Reproduce verbatim the portion of the entries that begins with the line containing "Given: Click the EPSG:4326 CRS button" and ends with the line containing "Looking at the screenshot, I should 1037,624.", including both of those lines, and omit the pictures from your response.

_Supplied entries_.
— begin —

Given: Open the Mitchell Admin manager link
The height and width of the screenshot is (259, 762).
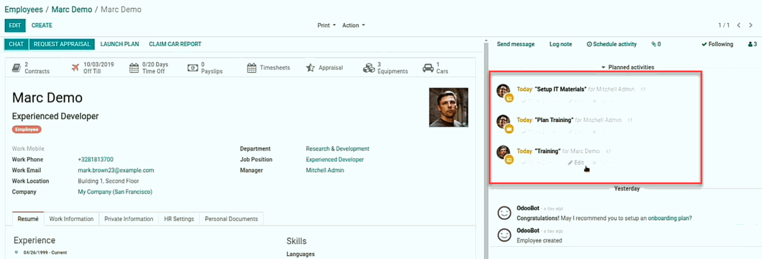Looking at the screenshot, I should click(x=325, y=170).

— end —
— begin —

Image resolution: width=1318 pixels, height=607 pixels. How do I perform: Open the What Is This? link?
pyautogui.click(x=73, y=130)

— end —
— begin —

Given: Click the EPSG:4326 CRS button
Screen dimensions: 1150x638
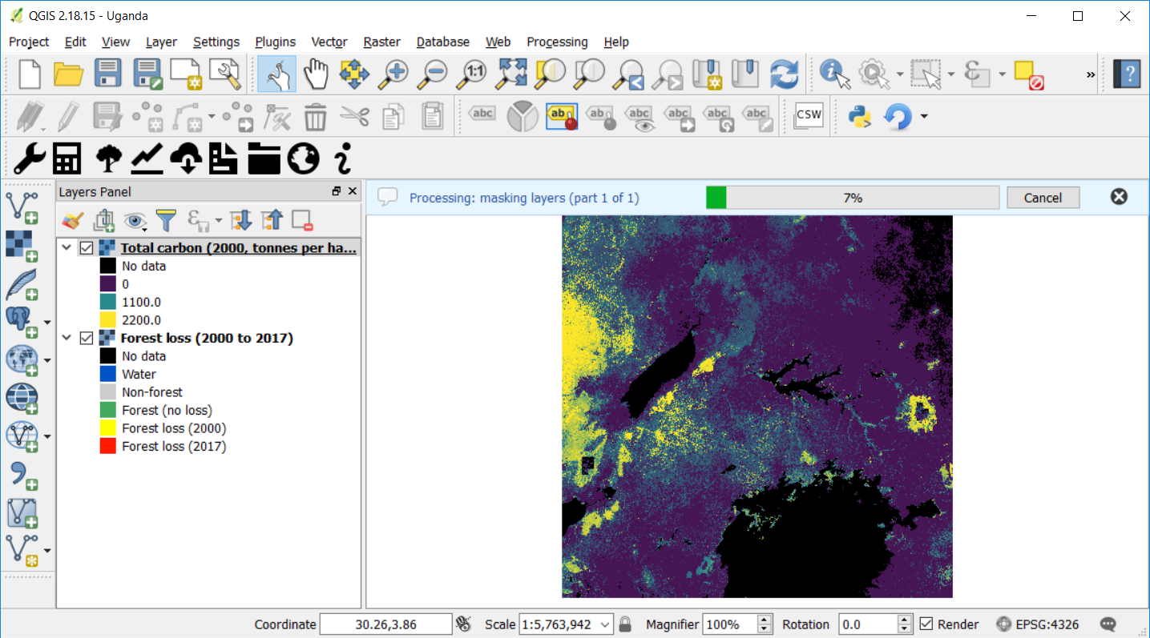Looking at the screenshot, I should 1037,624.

— end —

_Exercise solution_.
Given: Click the EPSG:4326 CRS button
Screen dimensions: 1150x638
Looking at the screenshot, I should 1037,624.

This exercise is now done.